Masih ada anak-anak lain yang menjadi korban terorisme. Para remaja yang buntung di Sierra Leone masih balita sewaktu pria-pria bersenjatakan parang menebas tangan dan kaki mereka. Anak laki-laki dan perempuan di Afghanistan bermain-main dengan ranjau berbentuk kupu-kupu lalu kehilangan jari dan mata mereka sewaktu ”mainan” berwarna-warni itu meledak.
Beberapa anak muda korban terorisme mengalami nasib yang berbeda. Misalnya, pada serangan teroris tahun 1995 di Oklahoma City, AS, di antara 168 orang yang tewas terdapat 19 anak-anak, sebagian di antaranya masih bayi. Bagaikan angin kencang menerpa nyala lilin yang berkelip-kelip, bom tersebut merenggut nyawa anak-anak kecil itu dalam sekejap. Aksi teroris merampas hak anak-anak untuk menikmati masa kanak-kanak, bermain, tertawa, dan merasakan hangatnya dekapan ibu dan ayah mereka.

Peristiwa-peristiwa tersebut terjadi belum lama ini, tetapi aksi teroris telah merongrong umat manusia selama berabad-abad, seperti yang akan kita lihat.

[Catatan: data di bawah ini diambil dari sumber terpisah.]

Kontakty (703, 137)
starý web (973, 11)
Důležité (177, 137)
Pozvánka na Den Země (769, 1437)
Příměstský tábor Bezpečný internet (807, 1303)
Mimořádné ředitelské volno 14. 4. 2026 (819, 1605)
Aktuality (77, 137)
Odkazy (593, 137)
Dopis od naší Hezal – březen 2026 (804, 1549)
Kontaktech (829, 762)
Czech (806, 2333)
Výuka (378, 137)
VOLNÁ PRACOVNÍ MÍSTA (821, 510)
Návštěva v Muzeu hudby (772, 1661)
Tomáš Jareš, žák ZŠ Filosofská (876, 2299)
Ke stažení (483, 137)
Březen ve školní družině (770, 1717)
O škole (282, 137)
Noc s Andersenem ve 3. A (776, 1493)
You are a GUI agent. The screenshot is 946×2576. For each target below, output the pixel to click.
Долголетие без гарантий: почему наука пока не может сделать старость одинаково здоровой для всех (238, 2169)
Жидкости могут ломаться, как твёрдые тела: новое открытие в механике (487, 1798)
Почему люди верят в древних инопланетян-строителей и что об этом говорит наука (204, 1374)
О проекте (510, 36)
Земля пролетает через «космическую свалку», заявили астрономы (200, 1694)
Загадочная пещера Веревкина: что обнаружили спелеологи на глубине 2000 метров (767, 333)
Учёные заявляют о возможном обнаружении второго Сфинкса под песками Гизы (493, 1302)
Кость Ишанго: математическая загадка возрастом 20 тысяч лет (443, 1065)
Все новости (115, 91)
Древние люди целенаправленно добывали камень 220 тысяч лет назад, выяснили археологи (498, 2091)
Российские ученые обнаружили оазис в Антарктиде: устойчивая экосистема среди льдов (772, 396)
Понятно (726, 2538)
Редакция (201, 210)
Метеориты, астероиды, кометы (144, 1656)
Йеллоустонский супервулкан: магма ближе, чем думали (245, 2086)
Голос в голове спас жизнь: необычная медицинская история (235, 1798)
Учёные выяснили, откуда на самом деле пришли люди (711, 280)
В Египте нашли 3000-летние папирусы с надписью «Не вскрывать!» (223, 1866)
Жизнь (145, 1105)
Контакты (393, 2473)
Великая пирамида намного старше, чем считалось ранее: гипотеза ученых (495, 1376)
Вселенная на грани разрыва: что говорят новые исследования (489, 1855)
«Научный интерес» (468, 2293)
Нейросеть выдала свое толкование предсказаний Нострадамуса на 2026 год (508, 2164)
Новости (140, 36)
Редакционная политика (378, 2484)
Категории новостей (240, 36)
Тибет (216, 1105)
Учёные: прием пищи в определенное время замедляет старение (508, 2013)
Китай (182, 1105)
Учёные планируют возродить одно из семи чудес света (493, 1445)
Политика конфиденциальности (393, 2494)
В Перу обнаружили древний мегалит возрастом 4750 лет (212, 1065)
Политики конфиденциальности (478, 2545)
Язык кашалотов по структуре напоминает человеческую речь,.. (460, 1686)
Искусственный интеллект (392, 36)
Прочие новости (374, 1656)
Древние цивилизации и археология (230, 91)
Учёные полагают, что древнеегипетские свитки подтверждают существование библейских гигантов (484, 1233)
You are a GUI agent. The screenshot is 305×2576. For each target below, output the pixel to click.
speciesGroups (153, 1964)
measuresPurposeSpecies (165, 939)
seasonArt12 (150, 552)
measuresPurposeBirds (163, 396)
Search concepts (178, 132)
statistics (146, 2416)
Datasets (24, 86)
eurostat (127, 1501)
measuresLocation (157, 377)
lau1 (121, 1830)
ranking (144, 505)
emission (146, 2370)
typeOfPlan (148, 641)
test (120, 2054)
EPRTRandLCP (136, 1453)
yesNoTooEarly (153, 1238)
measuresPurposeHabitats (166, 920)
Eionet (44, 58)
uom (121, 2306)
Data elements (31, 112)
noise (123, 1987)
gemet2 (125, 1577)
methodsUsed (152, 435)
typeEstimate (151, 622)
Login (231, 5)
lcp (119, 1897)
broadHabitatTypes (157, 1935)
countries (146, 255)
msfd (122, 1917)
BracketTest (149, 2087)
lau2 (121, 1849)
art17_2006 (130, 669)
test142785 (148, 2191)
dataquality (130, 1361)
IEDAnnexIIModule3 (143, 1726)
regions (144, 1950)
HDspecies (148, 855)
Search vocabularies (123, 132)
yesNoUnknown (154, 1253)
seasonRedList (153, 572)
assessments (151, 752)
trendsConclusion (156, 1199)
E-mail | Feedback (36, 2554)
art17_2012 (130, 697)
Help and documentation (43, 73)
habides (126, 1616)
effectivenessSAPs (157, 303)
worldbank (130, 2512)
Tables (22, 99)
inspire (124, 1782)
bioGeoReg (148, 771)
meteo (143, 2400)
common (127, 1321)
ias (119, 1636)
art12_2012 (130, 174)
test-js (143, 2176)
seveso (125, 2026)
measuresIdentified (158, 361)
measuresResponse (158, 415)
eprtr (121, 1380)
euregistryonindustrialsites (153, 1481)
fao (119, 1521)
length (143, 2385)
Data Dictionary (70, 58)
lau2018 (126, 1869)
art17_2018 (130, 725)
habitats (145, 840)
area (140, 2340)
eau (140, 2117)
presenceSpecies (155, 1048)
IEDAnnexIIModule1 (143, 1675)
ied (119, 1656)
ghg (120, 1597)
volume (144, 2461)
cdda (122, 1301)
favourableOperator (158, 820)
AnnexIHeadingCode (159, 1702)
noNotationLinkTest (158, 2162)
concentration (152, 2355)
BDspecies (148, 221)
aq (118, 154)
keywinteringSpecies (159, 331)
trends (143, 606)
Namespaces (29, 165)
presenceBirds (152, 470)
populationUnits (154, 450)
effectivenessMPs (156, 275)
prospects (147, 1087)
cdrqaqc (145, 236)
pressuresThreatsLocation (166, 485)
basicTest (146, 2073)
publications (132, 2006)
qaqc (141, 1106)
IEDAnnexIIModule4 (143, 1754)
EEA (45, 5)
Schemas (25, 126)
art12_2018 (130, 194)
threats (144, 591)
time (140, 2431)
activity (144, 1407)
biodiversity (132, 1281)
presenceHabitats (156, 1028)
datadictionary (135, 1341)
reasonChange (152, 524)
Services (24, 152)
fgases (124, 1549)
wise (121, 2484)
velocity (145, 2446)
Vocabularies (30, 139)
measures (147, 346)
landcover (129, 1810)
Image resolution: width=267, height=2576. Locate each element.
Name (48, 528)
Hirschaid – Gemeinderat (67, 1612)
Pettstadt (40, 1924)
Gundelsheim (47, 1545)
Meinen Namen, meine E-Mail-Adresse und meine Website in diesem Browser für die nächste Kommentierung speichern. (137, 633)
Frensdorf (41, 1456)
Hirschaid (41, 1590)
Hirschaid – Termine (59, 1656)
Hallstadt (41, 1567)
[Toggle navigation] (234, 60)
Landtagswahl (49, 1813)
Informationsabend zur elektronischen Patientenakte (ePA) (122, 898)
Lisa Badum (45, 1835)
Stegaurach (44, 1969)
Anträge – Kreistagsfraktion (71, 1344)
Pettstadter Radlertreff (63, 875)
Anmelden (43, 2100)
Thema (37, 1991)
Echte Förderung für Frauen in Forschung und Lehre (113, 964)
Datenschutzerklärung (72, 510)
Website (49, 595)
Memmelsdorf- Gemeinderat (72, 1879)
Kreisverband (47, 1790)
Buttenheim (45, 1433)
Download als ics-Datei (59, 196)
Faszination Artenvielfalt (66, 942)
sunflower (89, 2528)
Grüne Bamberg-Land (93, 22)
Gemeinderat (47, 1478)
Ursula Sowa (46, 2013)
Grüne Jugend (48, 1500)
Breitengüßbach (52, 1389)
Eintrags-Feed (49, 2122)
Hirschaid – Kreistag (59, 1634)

===========================================================================
MENGANTISIPASI KEMATIAN SALAH SATU ANAK

”Pagi ini, sewaktu saya membangunkan putra saya yang berusia sebelas tahun, ia bertanya, ’Apakah serangan teroris hari ini sudah terjadi?’” Demikian tulis pengarang David Grossman tentang tindak kekerasan yang merongrong negerinya. Ia selanjutnya mengatakan, ”Putra saya dicekam ketakutan.”
Belakangan ini, ada begitu banyak anak yang tewas dalam serangan teroris sehingga beberapa orang tua membuat rencana untuk mengantisipasi jika salah satu anak mereka tewas mengenaskan. ”Saya tidak akan pernah melupakan penuturan sepasang suami istri muda tentang rencana masa depan mereka,” tulis Grossman. ”Mereka hendak menikah dan memiliki tiga anak. Bukan dua, tapi tiga. Jadi, kalau yang satu meninggal, masih ada dua yang hidup.”
Mereka tidak mengatakan apa rencana mereka seandainya dua anak yang meninggal—atau ketiga-tiganya.
_________
Kutipan dalam bagian ini diambil dari buku Death as a Way of Life (Kematian sebagai Jalan Hidup), karya David Grossman.
==========================================================================

Sejarah yang Ditoreh dengan Darah
BEBERAPA tahun yang lalu, terorisme tampaknya hanya terjadi di tempat-tempat tertentu, seperti Irlandia Utara, Negara Bagian Basque di Spanyol bagian utara, dan beberapa daerah di Timur Tengah. Sekarang—khususnya sejak peristiwa penghancuran Menara Kembar di New York pada tanggal 11 September 2001—terorisme telah menjamur dan menjadi fenomena dunia, terjadi di Pulau Bali yang bagaikan firdaus; Madrid, Spanyol; London, Inggris; Sri Lanka; Thailand; dan bahkan Nepal. [...., di Hotel Internasional Jakarta di tahun 2003 dan disusul tahun ini di pagi hari tanggal 17 Juli 2009 di hotel yang sama dan satu hotel yang banyak di kunjungi orang barat] Namun, terorisme bukanlah hal baru. Apa arti istilah "terorisme"?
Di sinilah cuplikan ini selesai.